- Directed by: Kris Rey
- Written by: Ruby Caster; Caleb Hearon;
- Produced by: Colin Trevorrow
- Starring: Caleb Hearon; Zooey Deschanel; Kyle Marvin; Jaboukie Young-White; Jacki Weaver; Holmes;
- Cinematography: Andy Rydzewski
- Edited by: Troy Lewis; Tania Goding;
- Production companies: Metronome Film Co.; Five Sticks Productions; Sight Unseen; Streeterville Productions;
- Release date: September 2026 (TIFF);
- Running time: 90 minutes
- Country: United States
- Language: English

= Trash Mountain =

Trash Mountain is an upcoming American comedy film directed by Kris Rey and written by Ruby Caster and Caleb Hearon. Hearon stars alongside Zooey Deschanel, Kyle Marvin, Jaboukie Young-White, Jacki Weaver, and Holmes.

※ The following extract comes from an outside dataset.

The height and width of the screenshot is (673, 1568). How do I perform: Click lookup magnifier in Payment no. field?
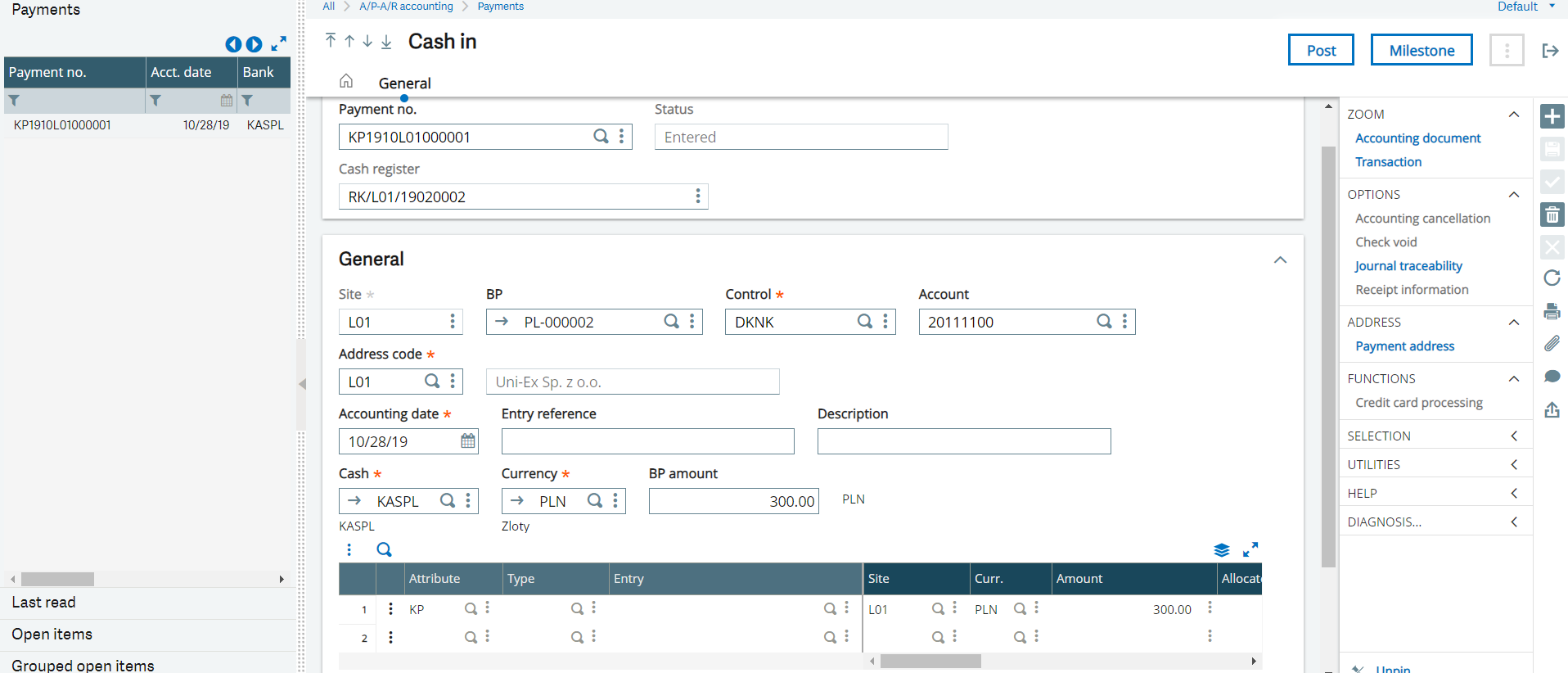[601, 137]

The film will have its world premiere at the Centrepiece section of the 2026 Toronto International Film Festival in September 2026.

==Premise==
A gay Chicago man in his 20s must return to rural Missouri to deal with the death of his father, an obsessive hoarder who has left a house full of items.

==Cast==
- Caleb Hearon as Gavin
- Zooey Deschanel as Abbi
- Kyle Marvin
- Jaboukie Young-White
- Jacki Weaver
- Holmes

==Production==
The film's script was written by Ruby Caster and Caleb Hearon. Hearon sent the script to his friend Lilly Wachowski, who found it "beautiful and sad and funny", also noting the importance of queer representation. She was set to direct the film, which would make it her debut as a solo director.

Principal photography began in October 2025 in Chicago, with Kris Rey named as the film director and Wachowski being one of its executive producers. Zooey Deschanel, Kyle Marvin, Jaboukie Young-White, Jacki Weaver, and Holmes have joined the cast.